Personale del Comune di Brescia
orarioalfemminile

Rilevazione sugli orari e gli spostamenti casa-lavoro lavoro-casa del personale in servizio nella sede di Piazza Repubblica


L'Ufficio Tempi, relativamente all’Azione di conciliazione dei tempi di lavoro e di vita dei dipendenti, (una delle tre azioni inserite nel progetto Tempo ai tempi delle famiglie), ha compiuto nei primi mesi dell’anno 2006, in collaborazione con l'Unità di staff Statistica, un’indagine con alcuni funzionari, dirigenti ed ex assessori al personale del Comune, al fine di raccogliere valutazioni sui temi della flessibilità degli orari del personale e su alcune ipotesi di innovazione delle modalità organizzative del lavoro (rispetto agli orari di sportello al pubblico, alla giornata del cittadino, alle prenotazioni di appuntamenti).

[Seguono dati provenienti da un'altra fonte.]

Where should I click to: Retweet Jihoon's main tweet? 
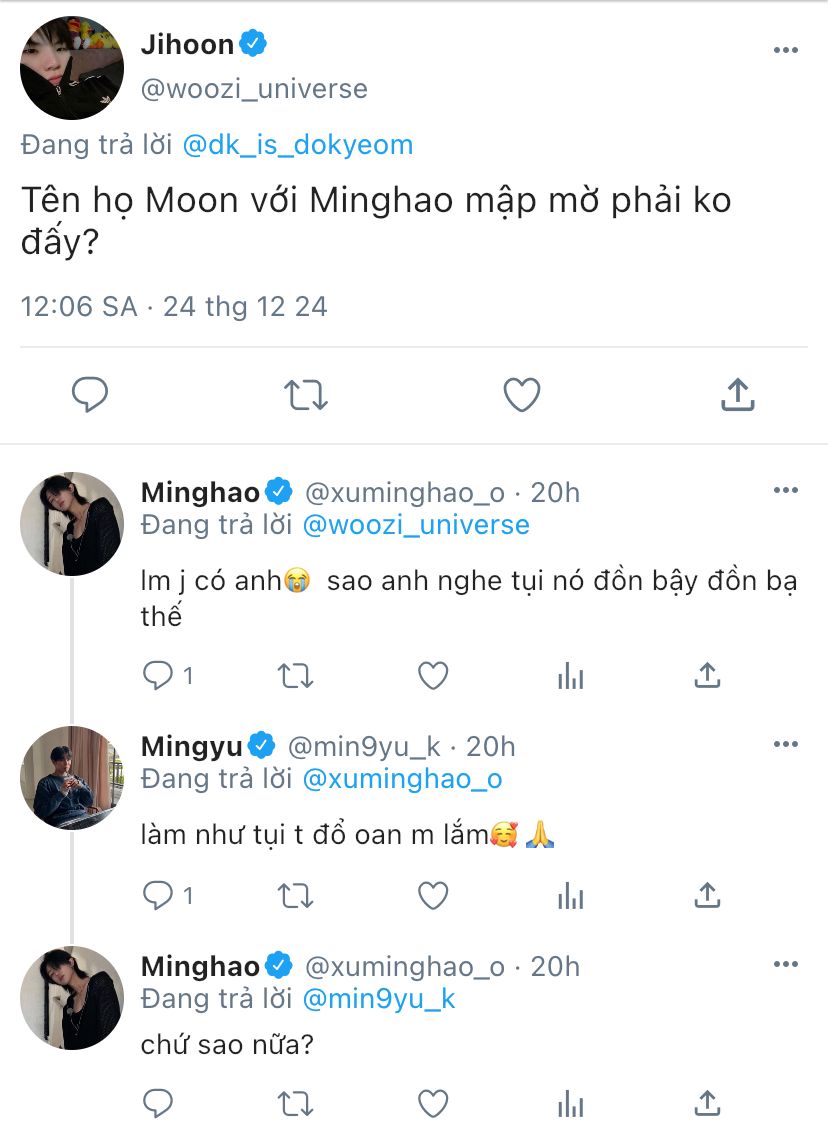[306, 396]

Successivamente l’Ufficio ha predisposto ed avviato una seconda rilevazione, a carattere sperimentale, che ha riguardato i dipendenti della sede di Piazza Repubblica.
Il questionario si proponeva lo scopo di rilevare alcuni dati relativi alle attività svolte lungo il tragitto casa lavoro, i mezzi di trasporto e gli orari, mettendoli in relazione con le principali caratteristiche dei dipendenti stessi, ciò al fine di costruire conoscenze intorno all’obiettivo delle politiche di conciliazione.

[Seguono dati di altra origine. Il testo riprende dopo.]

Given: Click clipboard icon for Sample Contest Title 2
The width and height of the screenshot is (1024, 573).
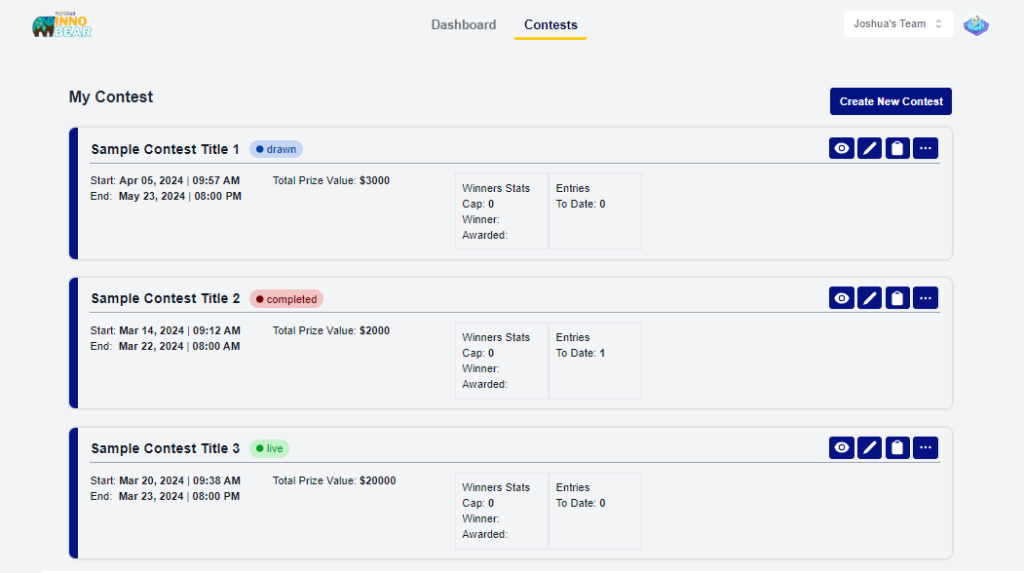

E’ sulla base dei principi contenuti nello Statuto del Comune di Brescia e nel Regolamento sull’ordinamento degli uffici e dei servizi, che, nell’analisi dei risultati dell’indagine, si è voluta considerare l’ottica di genere quale chiave di lettura delle questioni affrontate, al fine di cercare di capire le differenze, ma anche con lo scopo di trovare possibili spiegazioni alla diversità di comportamenti e atteggiamenti e ciò, al fine di individuare positive azioni di cambiamento.
Verificare l’esistenza di significative differenze di genere tra le dipendenti e i dipendenti, nelle traiettorie temporali casa-ufficio, nell’approccio al lavoro, ma anche nel modo di vivere la propria condizione professionale, così come in quel faticoso percorso che tiene insieme i due ambiti del lavoro e della vita familiare, non può che essere di vantaggio a tutti: amministrazione, cittadini-utenti, dipendenti.
E’, perciò, auspicabile, un maggior impegno per l’affermazione di più partecipazione per tutte e per tutti e di riconoscimento delle diversità come ricchezza in più.